/*********************************************************************
This is a bc script, written by Karl dahlke.
You must include the library,    bc -l sunset
Then usage is   sunset_az(latitude, month, day)
Gives the azymuth of sunset at the given latitude on the given day.
Type quit when done.

Overview:

A friend of mine in Michigan told me that sunset is, at times,
a bit north of west, not due west, but west by northwest. 🌇
The sun never gets farther than 23.5 degreees north latitude, and we are 45 degrees north latitude. How can sunset ever be north of us?
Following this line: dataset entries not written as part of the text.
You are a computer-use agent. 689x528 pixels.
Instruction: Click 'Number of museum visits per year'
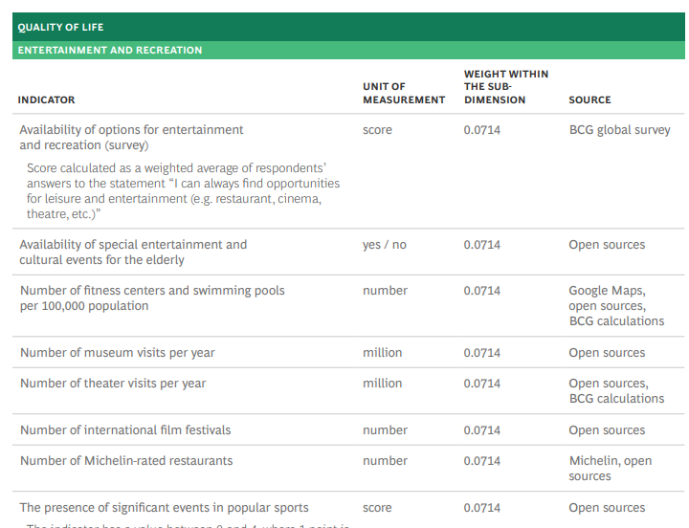[117, 353]
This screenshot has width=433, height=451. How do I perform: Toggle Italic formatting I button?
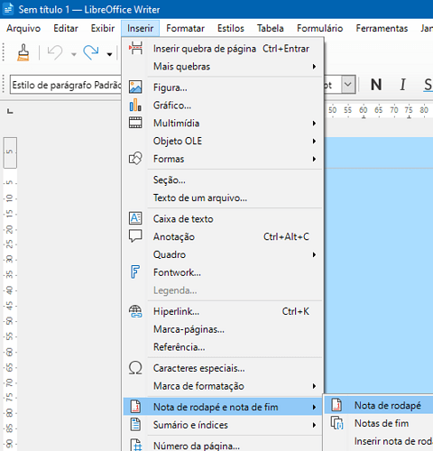pos(402,85)
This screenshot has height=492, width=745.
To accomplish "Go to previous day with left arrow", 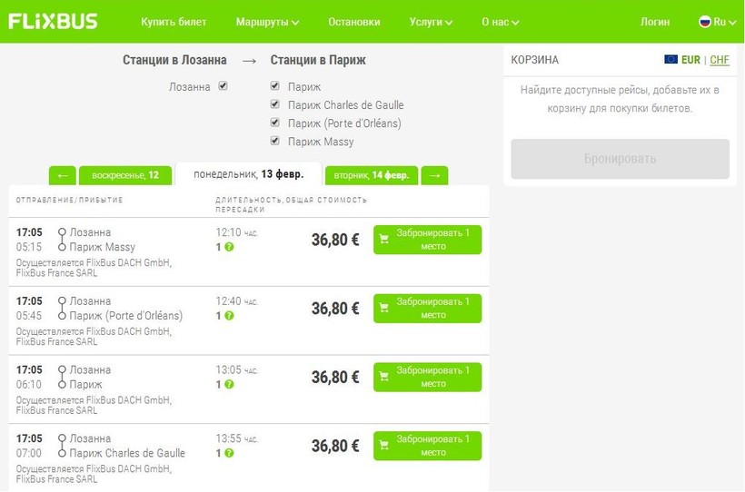I will point(62,175).
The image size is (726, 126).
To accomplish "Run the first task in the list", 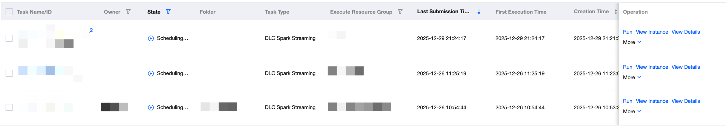I will click(627, 32).
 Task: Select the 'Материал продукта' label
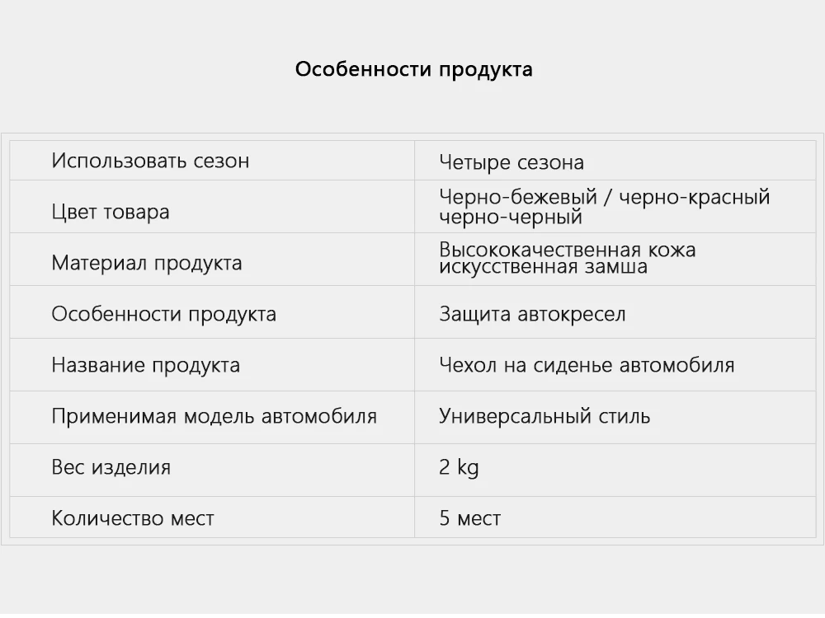(147, 263)
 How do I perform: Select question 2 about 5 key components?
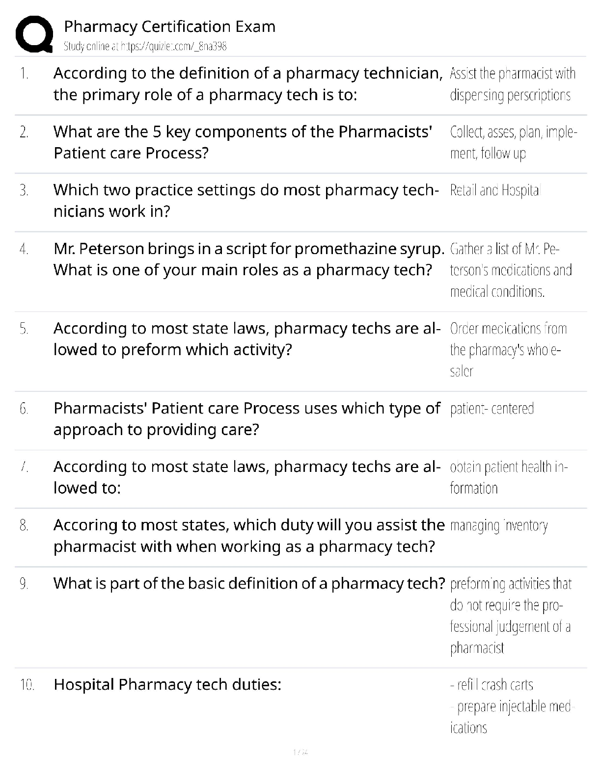tap(243, 142)
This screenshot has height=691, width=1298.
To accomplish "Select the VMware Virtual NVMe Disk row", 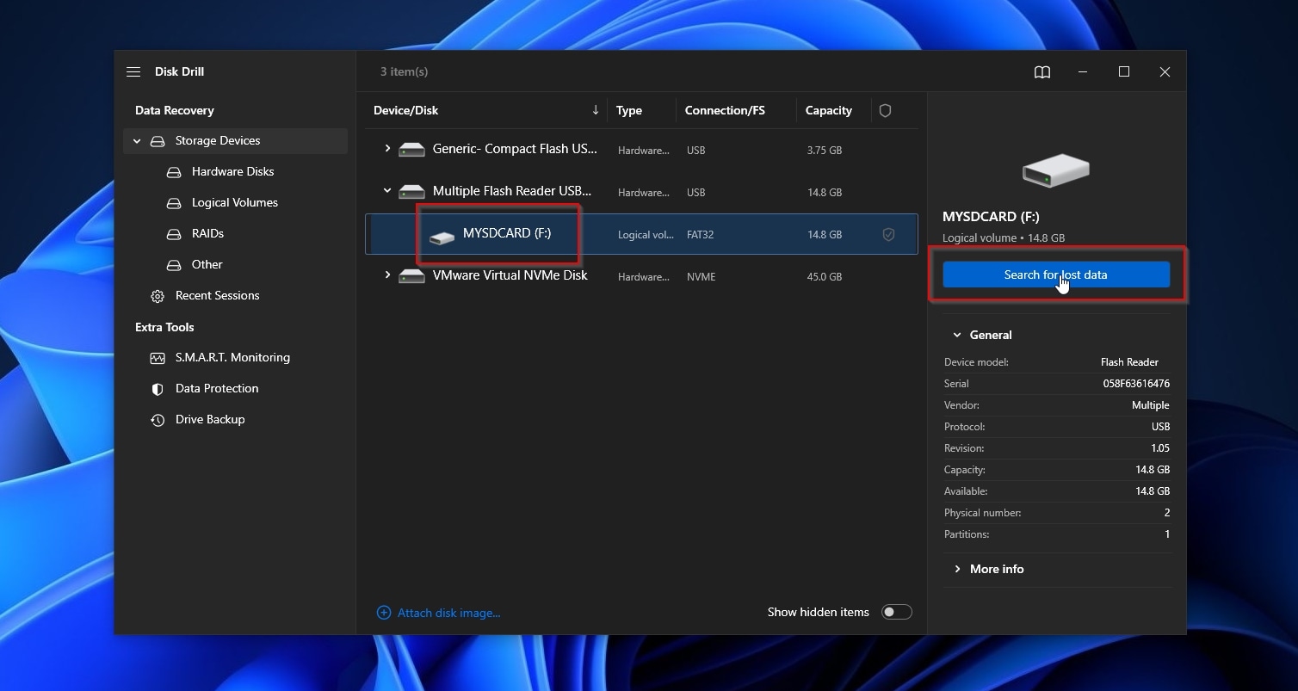I will (x=510, y=275).
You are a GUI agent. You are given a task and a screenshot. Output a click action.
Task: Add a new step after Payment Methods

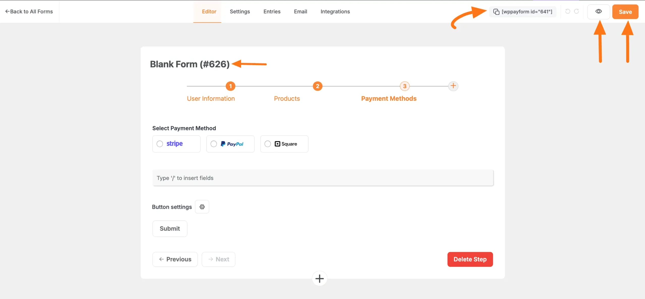pos(453,86)
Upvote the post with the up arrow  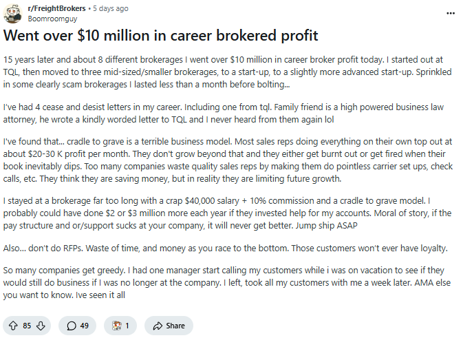(x=14, y=326)
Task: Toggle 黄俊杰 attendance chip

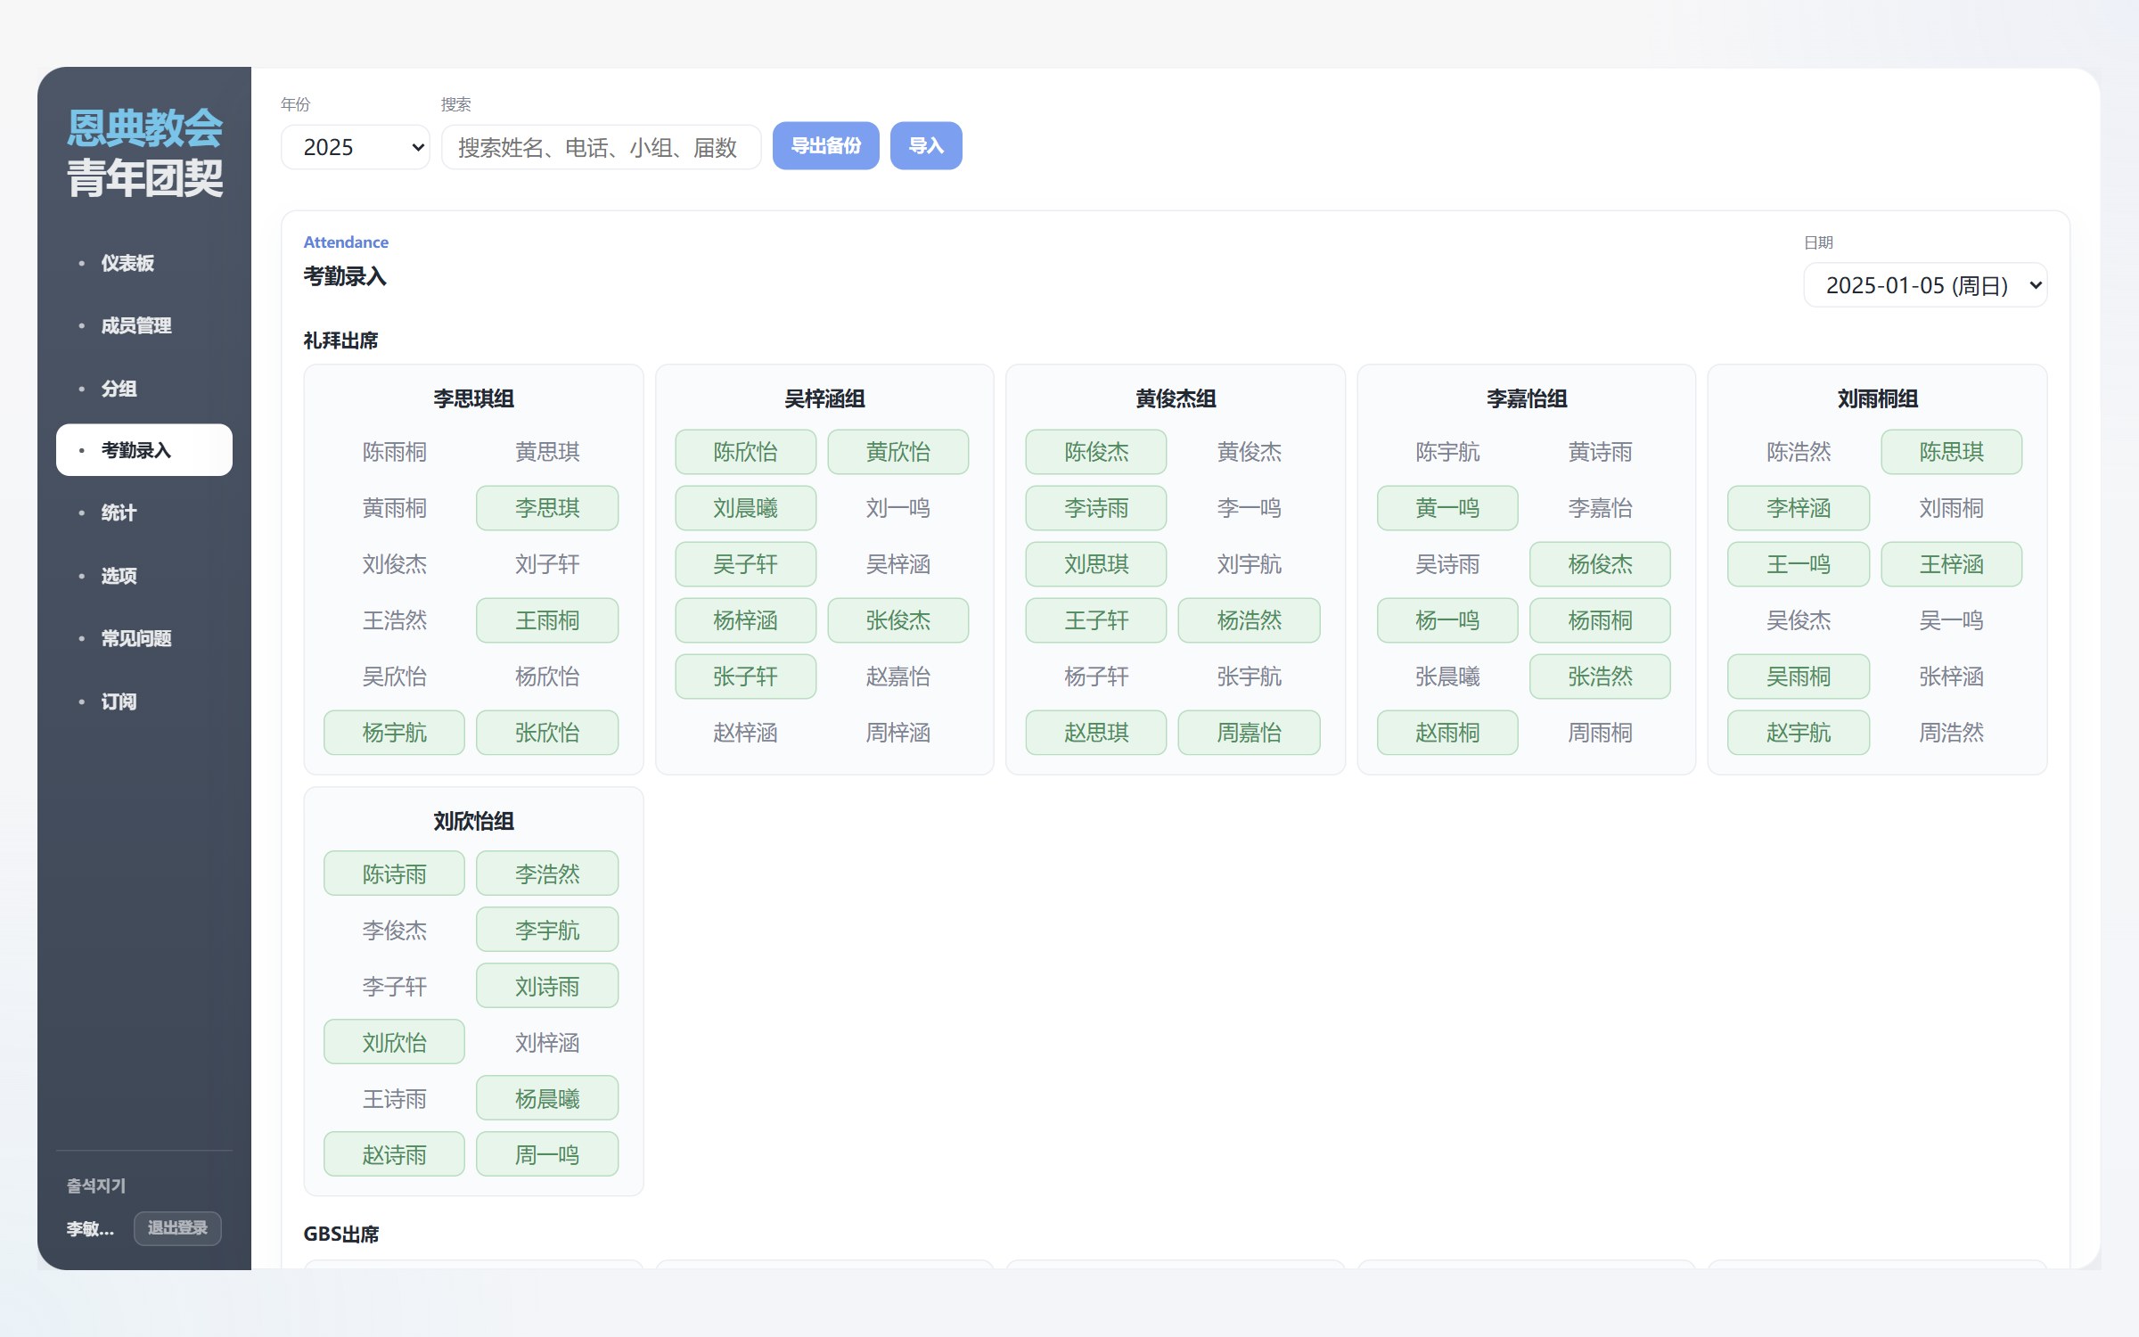Action: (1249, 452)
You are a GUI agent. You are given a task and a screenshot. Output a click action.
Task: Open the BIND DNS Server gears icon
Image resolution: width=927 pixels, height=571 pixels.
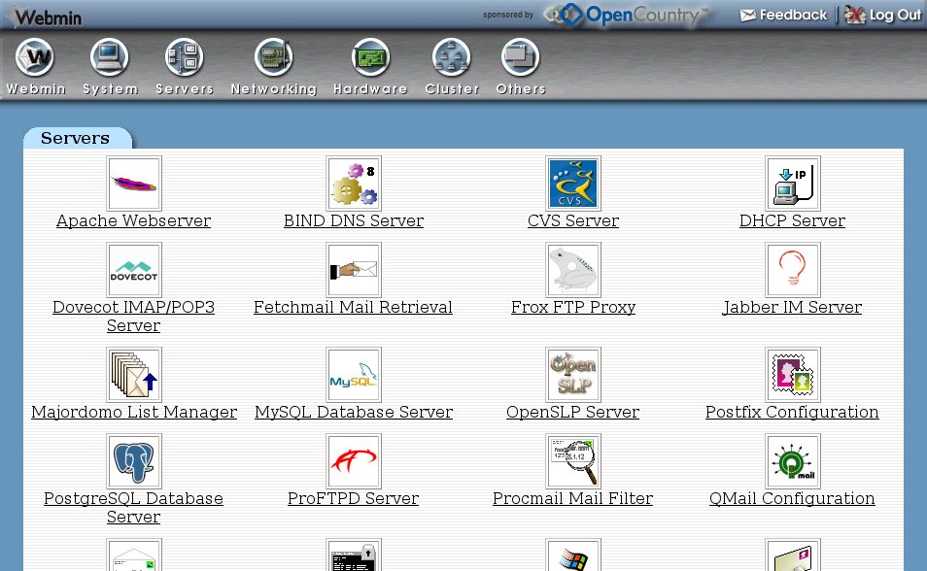354,184
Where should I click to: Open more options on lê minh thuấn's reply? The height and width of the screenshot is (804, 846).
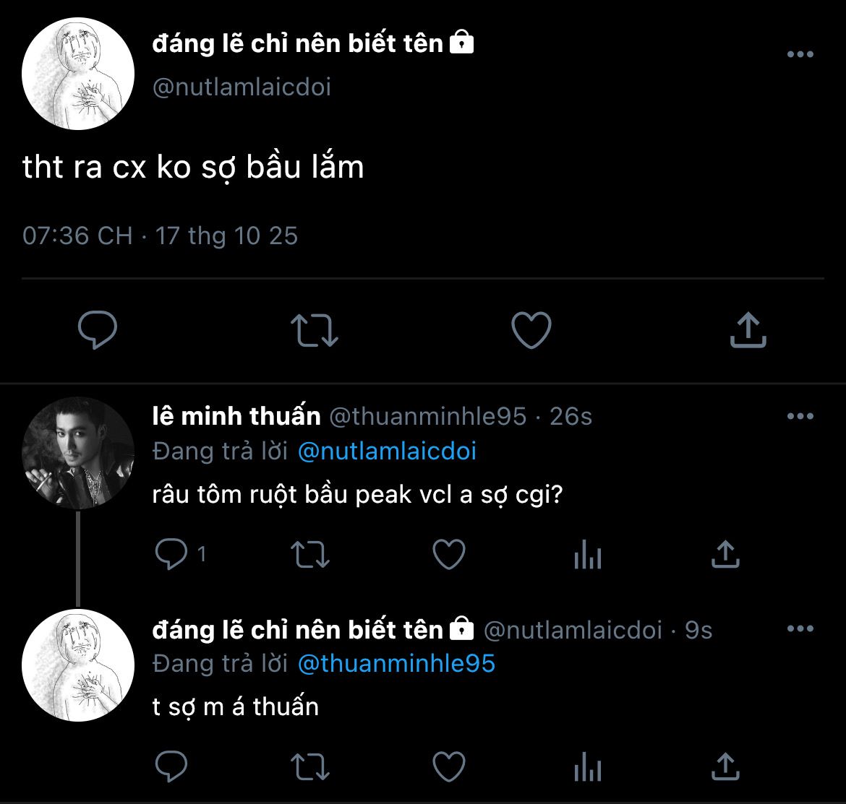(x=800, y=416)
Seems like a contradiction, doesn't it?

Ok I'm slowly getting a grip on this.
First, we have to remember some of our noneuclidean geometry. A "line" on the sphere is a great circle or part of a great circle. Part of a circle that is as large as it can be on the sphere.
Two lines can never be parallel, and the angles of a triangle sum to more than 180 degrees.

Hang the earth in space with the sun in front shining the front half of the earth. The back half is dark.
The line around the earth, as we look at it, is the terminator, a line that separates day and night.
It's a proper line because it is a great circle around the earth.
The earth has spun so that you, Michigan, is on the right edge. The terminator runs right through your house.
The middle of the earth is approximately Hawaii, as we have set it up.
You stand and look left, look west, and see the sunset.
Because you stand on the terminator, you are seeing the sunset, and in another ten minutes the earth turns and slides you into night, as your house goes to the back side of the earth.
So this is the setup.

Now we account for the season.
Simplest case is the equinox, the sun is directly over the equator.
As we look at the lit side of the earth, the equator runs right through the middle of it.
It is slanted up, or down, depending on which equinox, but it cuts through the middle of the earth.
The sun is a ball of light in front of the earth, floating just above the equator.
Let s be the point on the earth with the sun overhead, the point on the equator with the sun overhead.
Let p be the point where you stand, in Michigan. Remember that p is on the edge.
Let q be the point on the equator that is directly south of you.
Head due south for about 3,100 miles and there is the equator and there is q.
In our setup q is also on the edge of the earth, on the terminator.
The line from p to q runs along the terminator, like the edge of a coin.
pqs makes a triangle on the sphere.
Think of the triangle as pointing left, with s as the apex.
This is an isosceles triangle. You wouldn't think so in the plane, but it is on the sphere.
ps = qs, at about 6,200 miles.
The base of the triangle is pq, from your position south to the equator, at 3,100 miles.
It almost looks like a slice of pie.
The base angles are 90 degrees.
At q, on the equator, look straight west and go around to s.
At p, where you stand, look straight west and go around to s. Thus both right angles.
The angle at s is not zero. The three angles sum to more than 180 degrees. That's ok on the sphere.
Therefore, at equinox, either equinox, sunset is due west.
And it doesn't matter the latitude of p.
You could live south in Alabama, or north in Canada, it's still a triangle, with base from p to q, the base angles are still 90 degrees, and sunset is due west.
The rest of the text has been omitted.